Anyone can participate in the Backyard Winter Bird Survey by counting the birds in their own backyard on the survey weekend and reporting on-line or sending the results on a special reporting form to NH Audubon. To receive a copy of the reporting form and complete instructions on how to participate, send a self-addressed, stamped, long envelope to: New Hampshire Audubon, Winter Bird Survey, 84 Silk Farm Road, Concord, NH 03301
Forms are also available at NH Audubon centers in Auburn, Concord and Manchester, and on-line. Find more information about the survey here.

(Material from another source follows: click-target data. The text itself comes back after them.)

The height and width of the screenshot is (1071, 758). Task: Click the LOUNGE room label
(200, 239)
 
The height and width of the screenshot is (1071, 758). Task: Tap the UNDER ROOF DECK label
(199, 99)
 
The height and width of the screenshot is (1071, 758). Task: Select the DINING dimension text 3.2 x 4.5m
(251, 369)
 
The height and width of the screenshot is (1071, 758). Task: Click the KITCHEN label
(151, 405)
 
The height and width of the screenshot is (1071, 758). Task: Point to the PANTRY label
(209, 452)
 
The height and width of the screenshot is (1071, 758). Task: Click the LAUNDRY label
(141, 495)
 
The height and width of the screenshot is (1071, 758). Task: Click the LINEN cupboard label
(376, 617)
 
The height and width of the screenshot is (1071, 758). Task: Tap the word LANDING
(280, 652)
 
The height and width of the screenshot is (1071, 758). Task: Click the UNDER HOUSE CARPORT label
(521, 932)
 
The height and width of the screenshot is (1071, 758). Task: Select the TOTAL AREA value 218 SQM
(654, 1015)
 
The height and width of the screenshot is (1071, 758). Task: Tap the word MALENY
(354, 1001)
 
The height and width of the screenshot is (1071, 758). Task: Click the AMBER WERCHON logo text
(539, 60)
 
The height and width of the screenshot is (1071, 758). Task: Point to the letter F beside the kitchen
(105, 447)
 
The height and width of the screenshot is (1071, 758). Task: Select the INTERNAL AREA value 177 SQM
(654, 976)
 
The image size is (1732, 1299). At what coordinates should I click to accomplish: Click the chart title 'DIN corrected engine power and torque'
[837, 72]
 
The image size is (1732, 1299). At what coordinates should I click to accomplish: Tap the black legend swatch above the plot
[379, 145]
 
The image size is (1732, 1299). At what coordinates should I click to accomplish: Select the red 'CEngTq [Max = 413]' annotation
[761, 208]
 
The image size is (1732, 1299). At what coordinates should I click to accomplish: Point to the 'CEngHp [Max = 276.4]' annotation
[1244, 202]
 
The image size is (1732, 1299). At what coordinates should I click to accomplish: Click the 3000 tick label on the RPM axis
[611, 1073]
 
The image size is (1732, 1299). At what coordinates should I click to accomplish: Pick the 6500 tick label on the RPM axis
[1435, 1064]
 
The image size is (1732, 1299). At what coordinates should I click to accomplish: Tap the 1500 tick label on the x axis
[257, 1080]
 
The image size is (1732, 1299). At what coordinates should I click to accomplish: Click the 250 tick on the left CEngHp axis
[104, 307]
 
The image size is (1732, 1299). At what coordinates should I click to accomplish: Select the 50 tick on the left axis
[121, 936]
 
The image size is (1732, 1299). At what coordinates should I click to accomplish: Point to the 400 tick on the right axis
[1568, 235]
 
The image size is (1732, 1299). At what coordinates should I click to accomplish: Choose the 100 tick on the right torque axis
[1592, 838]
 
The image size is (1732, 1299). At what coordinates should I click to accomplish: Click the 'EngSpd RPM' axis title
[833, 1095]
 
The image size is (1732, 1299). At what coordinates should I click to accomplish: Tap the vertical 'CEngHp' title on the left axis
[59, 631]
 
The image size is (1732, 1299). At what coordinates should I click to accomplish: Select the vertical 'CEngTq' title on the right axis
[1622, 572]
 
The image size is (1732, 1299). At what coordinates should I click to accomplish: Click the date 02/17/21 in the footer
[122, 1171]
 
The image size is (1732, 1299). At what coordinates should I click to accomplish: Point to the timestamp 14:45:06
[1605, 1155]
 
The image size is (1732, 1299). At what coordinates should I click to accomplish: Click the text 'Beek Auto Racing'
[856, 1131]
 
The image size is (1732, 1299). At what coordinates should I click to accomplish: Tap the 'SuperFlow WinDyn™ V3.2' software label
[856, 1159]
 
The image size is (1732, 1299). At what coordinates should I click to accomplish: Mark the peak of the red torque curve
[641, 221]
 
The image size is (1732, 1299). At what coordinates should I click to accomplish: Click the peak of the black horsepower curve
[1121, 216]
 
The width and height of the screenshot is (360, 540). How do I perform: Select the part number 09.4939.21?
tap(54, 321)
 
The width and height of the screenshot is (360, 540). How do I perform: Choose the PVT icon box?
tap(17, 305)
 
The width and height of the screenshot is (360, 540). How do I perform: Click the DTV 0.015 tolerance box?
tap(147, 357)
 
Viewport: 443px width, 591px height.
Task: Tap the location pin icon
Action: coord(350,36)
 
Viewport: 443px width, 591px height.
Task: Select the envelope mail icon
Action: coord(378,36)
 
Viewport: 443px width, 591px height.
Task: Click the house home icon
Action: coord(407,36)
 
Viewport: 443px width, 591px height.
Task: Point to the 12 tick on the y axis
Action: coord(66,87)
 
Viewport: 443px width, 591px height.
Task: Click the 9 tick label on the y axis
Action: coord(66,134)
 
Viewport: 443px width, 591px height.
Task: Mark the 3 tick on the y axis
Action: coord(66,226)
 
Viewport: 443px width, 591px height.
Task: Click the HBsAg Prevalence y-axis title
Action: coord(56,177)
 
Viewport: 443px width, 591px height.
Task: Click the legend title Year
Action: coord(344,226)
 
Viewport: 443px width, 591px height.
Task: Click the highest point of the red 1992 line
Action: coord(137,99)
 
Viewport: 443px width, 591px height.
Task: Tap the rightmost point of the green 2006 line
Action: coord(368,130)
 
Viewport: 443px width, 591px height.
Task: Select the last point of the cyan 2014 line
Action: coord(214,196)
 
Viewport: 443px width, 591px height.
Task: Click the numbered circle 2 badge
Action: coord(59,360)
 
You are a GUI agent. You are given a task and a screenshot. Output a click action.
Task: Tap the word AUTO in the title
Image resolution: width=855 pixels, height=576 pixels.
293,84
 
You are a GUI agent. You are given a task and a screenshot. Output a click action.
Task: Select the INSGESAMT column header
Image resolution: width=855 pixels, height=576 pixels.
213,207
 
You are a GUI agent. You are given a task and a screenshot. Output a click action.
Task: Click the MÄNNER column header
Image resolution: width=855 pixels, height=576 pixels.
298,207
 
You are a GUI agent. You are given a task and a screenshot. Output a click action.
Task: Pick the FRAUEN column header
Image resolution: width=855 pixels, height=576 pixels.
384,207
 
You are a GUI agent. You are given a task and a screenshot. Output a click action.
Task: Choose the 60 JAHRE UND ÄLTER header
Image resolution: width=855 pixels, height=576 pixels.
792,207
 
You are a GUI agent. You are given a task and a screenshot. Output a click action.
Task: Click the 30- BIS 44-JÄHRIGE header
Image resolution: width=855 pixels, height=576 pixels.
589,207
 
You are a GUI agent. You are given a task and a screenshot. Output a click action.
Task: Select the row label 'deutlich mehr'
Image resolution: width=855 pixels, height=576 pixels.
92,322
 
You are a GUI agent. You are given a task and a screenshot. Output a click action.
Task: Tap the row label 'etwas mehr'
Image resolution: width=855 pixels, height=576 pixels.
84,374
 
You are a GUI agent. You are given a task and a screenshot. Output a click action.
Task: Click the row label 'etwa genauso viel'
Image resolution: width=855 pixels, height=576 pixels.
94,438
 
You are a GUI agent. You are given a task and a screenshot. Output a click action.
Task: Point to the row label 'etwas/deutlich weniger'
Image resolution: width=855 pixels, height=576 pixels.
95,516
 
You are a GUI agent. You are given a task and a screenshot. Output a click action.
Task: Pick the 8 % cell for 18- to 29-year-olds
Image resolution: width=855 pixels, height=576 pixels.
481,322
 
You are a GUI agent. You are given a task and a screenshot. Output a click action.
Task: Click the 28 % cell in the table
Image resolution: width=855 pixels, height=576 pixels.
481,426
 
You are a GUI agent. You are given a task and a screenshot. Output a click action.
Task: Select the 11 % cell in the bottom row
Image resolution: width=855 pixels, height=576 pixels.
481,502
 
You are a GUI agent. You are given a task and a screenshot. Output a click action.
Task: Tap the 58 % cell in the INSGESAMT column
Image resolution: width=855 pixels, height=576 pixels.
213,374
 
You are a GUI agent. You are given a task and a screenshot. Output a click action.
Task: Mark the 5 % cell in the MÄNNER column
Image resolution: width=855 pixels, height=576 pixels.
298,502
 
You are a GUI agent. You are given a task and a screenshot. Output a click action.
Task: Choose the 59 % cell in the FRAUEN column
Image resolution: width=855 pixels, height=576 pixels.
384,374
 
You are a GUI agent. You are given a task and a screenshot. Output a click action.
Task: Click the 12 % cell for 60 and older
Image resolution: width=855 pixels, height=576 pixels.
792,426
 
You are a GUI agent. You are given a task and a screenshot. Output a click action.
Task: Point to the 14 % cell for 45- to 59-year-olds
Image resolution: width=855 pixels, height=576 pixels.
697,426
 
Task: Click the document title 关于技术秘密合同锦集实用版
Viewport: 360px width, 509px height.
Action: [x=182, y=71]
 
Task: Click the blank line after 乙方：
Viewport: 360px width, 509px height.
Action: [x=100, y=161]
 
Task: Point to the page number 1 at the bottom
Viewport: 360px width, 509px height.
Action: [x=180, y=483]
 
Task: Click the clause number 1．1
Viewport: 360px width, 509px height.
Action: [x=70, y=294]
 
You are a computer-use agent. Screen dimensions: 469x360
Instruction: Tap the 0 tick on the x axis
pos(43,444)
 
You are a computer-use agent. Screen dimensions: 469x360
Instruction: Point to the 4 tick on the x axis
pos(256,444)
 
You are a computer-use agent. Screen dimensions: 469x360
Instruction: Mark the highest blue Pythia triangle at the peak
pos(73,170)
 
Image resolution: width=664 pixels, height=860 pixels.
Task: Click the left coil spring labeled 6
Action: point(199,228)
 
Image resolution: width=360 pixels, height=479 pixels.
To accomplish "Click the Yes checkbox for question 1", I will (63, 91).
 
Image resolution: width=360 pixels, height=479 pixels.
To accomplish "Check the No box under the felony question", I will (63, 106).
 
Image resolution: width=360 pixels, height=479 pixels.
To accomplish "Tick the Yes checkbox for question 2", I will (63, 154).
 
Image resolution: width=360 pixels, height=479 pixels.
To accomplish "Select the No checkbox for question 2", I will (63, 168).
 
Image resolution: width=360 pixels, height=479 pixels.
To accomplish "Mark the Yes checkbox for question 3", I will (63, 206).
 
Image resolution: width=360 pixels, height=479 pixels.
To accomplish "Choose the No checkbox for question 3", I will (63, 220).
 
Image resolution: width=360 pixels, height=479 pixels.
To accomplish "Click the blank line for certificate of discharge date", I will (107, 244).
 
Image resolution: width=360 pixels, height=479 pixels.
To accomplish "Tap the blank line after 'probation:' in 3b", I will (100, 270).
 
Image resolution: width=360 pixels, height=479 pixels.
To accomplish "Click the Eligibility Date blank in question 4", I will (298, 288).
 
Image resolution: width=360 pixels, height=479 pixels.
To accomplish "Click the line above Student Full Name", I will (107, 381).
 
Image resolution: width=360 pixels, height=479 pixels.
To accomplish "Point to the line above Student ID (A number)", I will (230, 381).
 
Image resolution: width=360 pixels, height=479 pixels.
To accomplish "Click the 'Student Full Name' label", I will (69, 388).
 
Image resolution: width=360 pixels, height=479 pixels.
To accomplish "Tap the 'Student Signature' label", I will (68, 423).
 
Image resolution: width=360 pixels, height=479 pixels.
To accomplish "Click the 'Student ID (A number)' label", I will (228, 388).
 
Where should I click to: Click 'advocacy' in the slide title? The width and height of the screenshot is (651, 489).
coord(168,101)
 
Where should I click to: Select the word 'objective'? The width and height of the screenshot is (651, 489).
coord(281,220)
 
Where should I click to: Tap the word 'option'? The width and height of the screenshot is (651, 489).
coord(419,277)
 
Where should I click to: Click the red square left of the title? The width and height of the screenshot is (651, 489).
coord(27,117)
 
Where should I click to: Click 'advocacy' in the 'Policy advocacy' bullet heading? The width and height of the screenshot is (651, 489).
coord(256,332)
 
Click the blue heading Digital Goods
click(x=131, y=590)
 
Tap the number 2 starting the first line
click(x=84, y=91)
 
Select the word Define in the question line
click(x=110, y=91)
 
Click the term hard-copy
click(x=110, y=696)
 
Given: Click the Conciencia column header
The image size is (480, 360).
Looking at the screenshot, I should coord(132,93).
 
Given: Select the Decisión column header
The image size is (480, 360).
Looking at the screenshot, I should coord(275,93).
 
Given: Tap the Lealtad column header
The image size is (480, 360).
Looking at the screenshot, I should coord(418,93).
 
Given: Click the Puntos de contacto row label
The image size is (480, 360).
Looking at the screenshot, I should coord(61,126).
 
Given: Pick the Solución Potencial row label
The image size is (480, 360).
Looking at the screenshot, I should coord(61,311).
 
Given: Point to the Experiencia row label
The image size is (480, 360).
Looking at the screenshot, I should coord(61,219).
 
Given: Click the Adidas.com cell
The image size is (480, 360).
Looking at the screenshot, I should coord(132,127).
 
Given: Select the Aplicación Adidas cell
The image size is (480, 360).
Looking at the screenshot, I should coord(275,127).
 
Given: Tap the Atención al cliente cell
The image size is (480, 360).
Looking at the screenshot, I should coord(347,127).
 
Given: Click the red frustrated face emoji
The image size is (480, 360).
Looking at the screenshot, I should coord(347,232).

Data from the Backyard Winter Bird Survey is used to track changes in the distribution and abundance of many species. Each year about 1,300 observers across the state count the birds coming to their feeders. “The strength of the survey is that we can look at trends over the long term,” says Survey Coordinator, Rebecca Suomala. “We now have more than 25 years of data and we can see the patterns of ups and downs in different bird species.”
Last year, there were record numbers of Red-bellied Woodpeckers and near record Carolina Wrens, both southern species that have expanded their ranges northward and are now common on the Survey. Eastern Bluebirds and American Robins were also tallied in record numbers. “The Survey numbers show these two species increasing since 1997. They used to be harbingers of spring but are now increasingly found all winter, feeding on fruit” says Suomala. There were 74 species were recorded overall in 2012. “This year we are expecting high numbers of Common Redpolls, a northern finch that tends to invade New Hampshire every other winter,” according to Dr. Pamela Hunt, Senior Biologist at NH Audubon. Hunt also suggests people watch for Pine Grosbeaks, another periodic winter visitor that feeds on fruit and has been reported in many areas of the state this fall and early winter.
Reports of a lack of birds are just as valuable as reports of many birds. “If everyone reported only when they have a lot of birds, we wouldn’t be able to see the declines,” says Suomala. The most important thing is to participate each year regardless of how many or how few birds you have. This provides a consistent long-term set of data that shows both the ups and downs.
All New Hampshire residents are encouraged to take part.
Note: There are two bird surveys in February. NH Audubon’s Backyard Winter Bird Survey that takes place in New Hampshire only, and the Great Backyard Bird Count, a nation-wide web-based survey on February 17-20, 2012; www.birdcount.org.